The issues that arise in relationships are difficult for many couples to address and they find themselves unable to communicate effectively. I help by providing the communication skills, tools, and strategies for couples to begin the process of opening up and having those difficult conversations with one another, first in the context of therapy and eventually on their own.
As a relationship therapist, I work with all types of couples — married, unmarried, gay, straight — as they address key areas of contention — infidelity (and how to recover and thrive post infidelity), addictions (pornography, alcohol, drugs, eating, shopping), as well as intimacy including sexual intimacy.
Life transitions mean something different to everyone. Transitions can include an array of areas such as divorce or separation, a recent empty-nester, those coping with a post-surgical operation, weight loss, a new child, the death of a parent or loved one, moving, or changing jobs. I often say that life is simply a series of life transitions - with an ebb and flow to them. And while we may want to avoid them, most are a natural part of life and are handled best when we work through them.
Empowerment is creating an authentic sense of self and taking responsibility for one’s destined happiness. I help people take charge of their own life — rather than relinquishing that to someone else – and make the necessary changes to keep moving in the right direction. Core components of change therapy include encouraging growth and change while helping people move forward in a positive way.

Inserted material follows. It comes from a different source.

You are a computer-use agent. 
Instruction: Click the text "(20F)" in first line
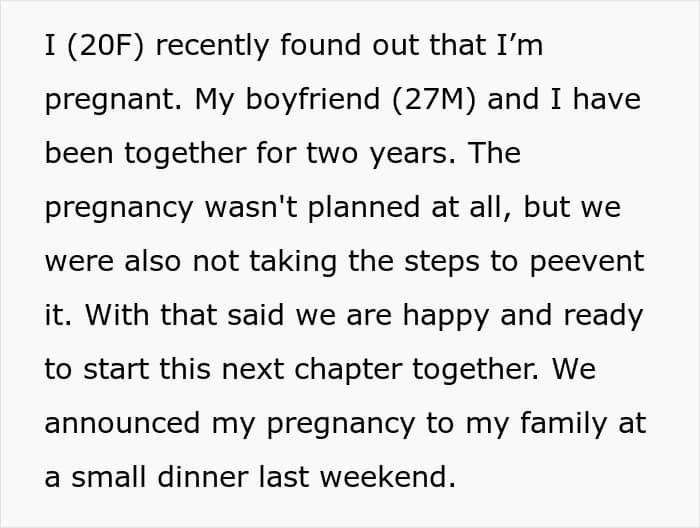pos(105,45)
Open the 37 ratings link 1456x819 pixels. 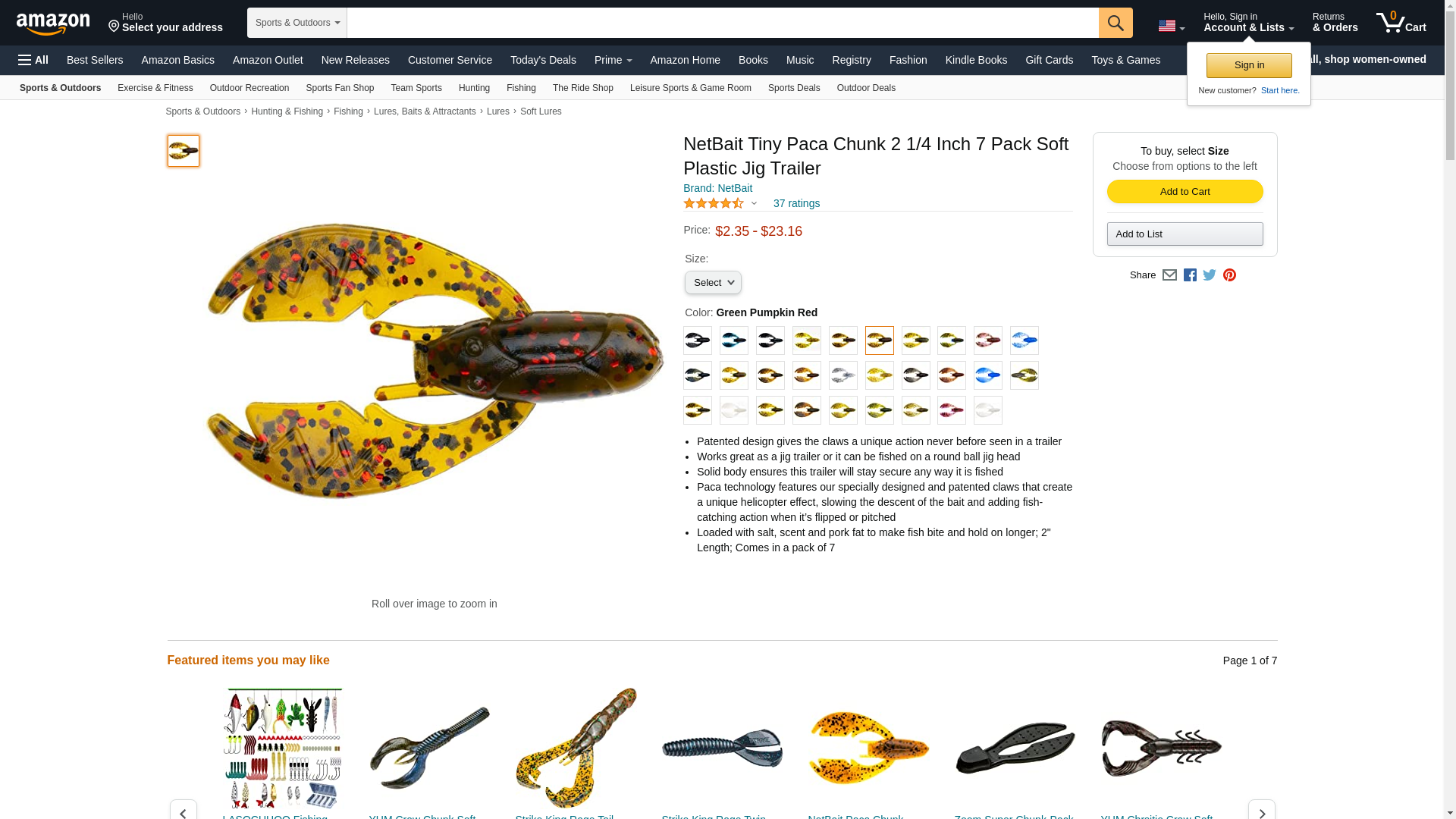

Couples struggling in their marriage may decide that the best thing to do is to end it. As a Divorce Mediator my approach is deeply rooted in the belief not only that couples can have a good divorce, but that they deserve one, too. Working collaboratively with both spouses, I help them to reach an agreement for their future: one that may incorporate custody and children, finances, the marital home, support, and retirement issues. As a neutral party, I listen objectively, help to facilitate communication, and provide a safe environment for each spouse to voice their needs and goals.
I advocate for neither spouse, but rather help the couple to identify what’s best for them. My solution-focused approach assists the couple to reach a settlement that each feels is fair and acceptable. Divorce Mediation is a voluntary, non-adversarial, and cost-effective process and, importantly, you retain control of the outcome.